Toll Brothers, Inc., together with its subsidiaries, designs, builds, markets, sells, and arranges finance for a range of detached and attached homes in luxury residential communities in the United States. It designs, builds, markets, and sells condominiums through Toll Brothers City Living. The company also develops a range of single-story living and first-floor primary bedroom suite home designs, as well as communities with recreational amenities, such as golf courses, marinas, pool complexes, country clubs, and fitness and recreation centers; and develops, operates, rents apartments and student housing communities. In addition, it provides various interior fit-out options, such as flooring, wall tile, plumbing, cabinets, fixtures, appliances, lighting, and home-automation and security technologies. Further, the company owns and operates architectural, engineering, mortgage, title, land development, insurance, smart home technology, landscaping, lumber distribution, house component assembly, and component manufacturing operations. It serves luxury first-time, move-up, empty-nester, active-adult, and second-home buyers. The company was founded in 1967 and is headquartered in Fort Washington, Pennsylvania.
Toll Brothers, Inc. (TOL) reported trailing twelve months revenue of $11.05B as of April 2026, a 3.6% increase year-over-year. Quarterly revenue reached $2.53B, reflecting continued top-line momentum.
Toll Brothers, Inc. generated $1.29B in TTM net income, with quarterly EBITDA of $363.90M. The operating margin contracted from 16.4% to 13.7%, suggesting rising cost pressures or pricing headwinds.
The spread between operating margin (13.7%) and net margin (10.3%) indicates tight cost control with minimal non-operating drag. Net margin has narrowed from 12.9% a year ago, reflecting increased costs or interest expense.

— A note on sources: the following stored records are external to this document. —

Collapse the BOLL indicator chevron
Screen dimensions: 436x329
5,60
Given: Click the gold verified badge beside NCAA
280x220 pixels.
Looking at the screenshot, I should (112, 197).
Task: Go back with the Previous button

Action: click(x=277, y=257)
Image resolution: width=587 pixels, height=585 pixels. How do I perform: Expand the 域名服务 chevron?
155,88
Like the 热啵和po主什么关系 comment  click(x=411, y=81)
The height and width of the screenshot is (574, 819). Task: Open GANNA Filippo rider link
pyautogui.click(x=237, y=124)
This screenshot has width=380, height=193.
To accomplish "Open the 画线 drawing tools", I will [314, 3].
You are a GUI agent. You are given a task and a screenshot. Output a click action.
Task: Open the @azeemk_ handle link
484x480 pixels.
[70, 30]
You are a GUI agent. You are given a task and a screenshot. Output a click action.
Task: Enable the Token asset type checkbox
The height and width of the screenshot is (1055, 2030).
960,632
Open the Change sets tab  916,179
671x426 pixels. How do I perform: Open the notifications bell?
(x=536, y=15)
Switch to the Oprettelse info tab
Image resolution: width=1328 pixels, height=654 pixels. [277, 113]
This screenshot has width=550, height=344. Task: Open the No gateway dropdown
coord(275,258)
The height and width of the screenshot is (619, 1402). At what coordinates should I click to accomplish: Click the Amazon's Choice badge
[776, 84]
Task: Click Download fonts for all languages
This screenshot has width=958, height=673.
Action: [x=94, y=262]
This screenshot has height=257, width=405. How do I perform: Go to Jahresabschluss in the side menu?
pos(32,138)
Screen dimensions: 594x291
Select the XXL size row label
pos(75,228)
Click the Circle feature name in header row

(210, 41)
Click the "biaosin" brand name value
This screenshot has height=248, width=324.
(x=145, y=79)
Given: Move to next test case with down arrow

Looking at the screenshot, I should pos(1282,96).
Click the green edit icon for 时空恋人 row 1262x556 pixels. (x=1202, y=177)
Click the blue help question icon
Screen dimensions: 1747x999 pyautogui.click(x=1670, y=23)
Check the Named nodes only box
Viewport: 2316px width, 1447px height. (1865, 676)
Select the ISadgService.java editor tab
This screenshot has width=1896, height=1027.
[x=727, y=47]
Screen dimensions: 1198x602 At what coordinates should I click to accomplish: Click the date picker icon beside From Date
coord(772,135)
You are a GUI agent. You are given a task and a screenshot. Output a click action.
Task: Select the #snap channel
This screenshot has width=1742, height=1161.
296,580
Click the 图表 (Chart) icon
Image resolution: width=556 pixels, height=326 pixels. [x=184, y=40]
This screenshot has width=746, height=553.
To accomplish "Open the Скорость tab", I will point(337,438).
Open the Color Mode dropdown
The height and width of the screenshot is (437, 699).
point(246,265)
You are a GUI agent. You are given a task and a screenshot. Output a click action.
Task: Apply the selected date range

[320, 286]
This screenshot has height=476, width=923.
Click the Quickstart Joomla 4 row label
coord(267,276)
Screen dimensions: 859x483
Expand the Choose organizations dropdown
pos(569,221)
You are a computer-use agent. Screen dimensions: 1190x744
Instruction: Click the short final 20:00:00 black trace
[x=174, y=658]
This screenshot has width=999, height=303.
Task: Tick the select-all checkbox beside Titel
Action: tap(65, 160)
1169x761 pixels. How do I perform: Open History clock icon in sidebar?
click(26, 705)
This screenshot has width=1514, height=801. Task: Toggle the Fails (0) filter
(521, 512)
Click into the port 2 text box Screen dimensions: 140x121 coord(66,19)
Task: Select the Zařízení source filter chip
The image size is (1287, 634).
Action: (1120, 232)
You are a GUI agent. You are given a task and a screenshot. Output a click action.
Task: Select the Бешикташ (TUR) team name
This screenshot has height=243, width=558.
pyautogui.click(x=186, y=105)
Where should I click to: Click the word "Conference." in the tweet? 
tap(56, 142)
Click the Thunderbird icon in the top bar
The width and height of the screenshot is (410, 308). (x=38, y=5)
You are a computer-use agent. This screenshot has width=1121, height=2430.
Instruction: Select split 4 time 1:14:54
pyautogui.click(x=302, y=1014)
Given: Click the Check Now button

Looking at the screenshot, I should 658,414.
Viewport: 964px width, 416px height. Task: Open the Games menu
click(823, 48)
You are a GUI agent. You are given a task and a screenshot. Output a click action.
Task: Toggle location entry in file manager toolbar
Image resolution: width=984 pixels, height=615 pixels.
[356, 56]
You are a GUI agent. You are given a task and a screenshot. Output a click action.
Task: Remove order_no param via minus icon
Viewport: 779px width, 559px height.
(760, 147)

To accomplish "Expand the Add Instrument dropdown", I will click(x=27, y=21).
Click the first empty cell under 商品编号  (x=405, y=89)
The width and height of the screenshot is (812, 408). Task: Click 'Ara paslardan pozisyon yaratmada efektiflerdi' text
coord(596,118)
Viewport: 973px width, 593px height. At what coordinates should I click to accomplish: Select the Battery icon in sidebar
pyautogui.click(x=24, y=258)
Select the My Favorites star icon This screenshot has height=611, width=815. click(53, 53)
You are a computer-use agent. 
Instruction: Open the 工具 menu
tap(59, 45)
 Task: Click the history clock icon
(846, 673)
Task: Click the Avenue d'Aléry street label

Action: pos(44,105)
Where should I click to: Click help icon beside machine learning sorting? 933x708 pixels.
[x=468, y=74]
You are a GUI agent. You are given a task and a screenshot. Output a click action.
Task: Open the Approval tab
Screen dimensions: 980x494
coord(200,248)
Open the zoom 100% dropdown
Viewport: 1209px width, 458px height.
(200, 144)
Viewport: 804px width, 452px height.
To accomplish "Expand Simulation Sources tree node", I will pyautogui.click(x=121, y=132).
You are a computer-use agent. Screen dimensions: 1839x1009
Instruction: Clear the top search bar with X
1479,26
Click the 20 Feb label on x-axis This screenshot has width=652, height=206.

TOL trades at a P/E of 10.3x (below the broader market average) and a P/S of 1.2x. The price-to-book ratio of 1.6x reflects a moderate premium to book value.
The company generated $109.98M in free cash flow over the trailing twelve months, a 68.3% decrease year-over-year, indicating cash generation ability. The balance sheet shows $14.53B in total assets with $1.74B in long-term debt against $8.48B in stockholders equity for a debt-to-equity ratio of 0.2, a conservative capital structure. Data based on the most recent quarterly reports.
Competitive analysis based on 21 quarters of fundamental data
Operating margins are positive at ~15.2% on average, but show some variability — pricing power may be sensitive to market conditions.
Consistently high ROE averaging 17.9% suggests a durable competitive advantage and efficient capital allocation.
6 of the last 8 quarters generated positive FCF. The company generally funds itself but has occasional cash consumption quarters.
Revenue shows resilience with 4 of 7 quarters posting growth — demand is generally stable but has seen some soft patches.
Data-driven red flags and warnings across 21 quarters
Operating margins declined 12.1% — watch for continued compression, which may signal competitive or cost pressure.
FCF/Net Income has dropped below 0.7x in 4 quarters — monitor for earnings quality deterioration.
D/E ratio is 0.2 — conservative capital structure with low financial risk.
Revenue is stable or growing over recent quarters — demand appears durable.
FCF turned negative in 2 of the last 8 quarters — occasional cash consumption.
Shares decreased 7.6% — net buybacks are reducing shares outstanding and boosting per-share value.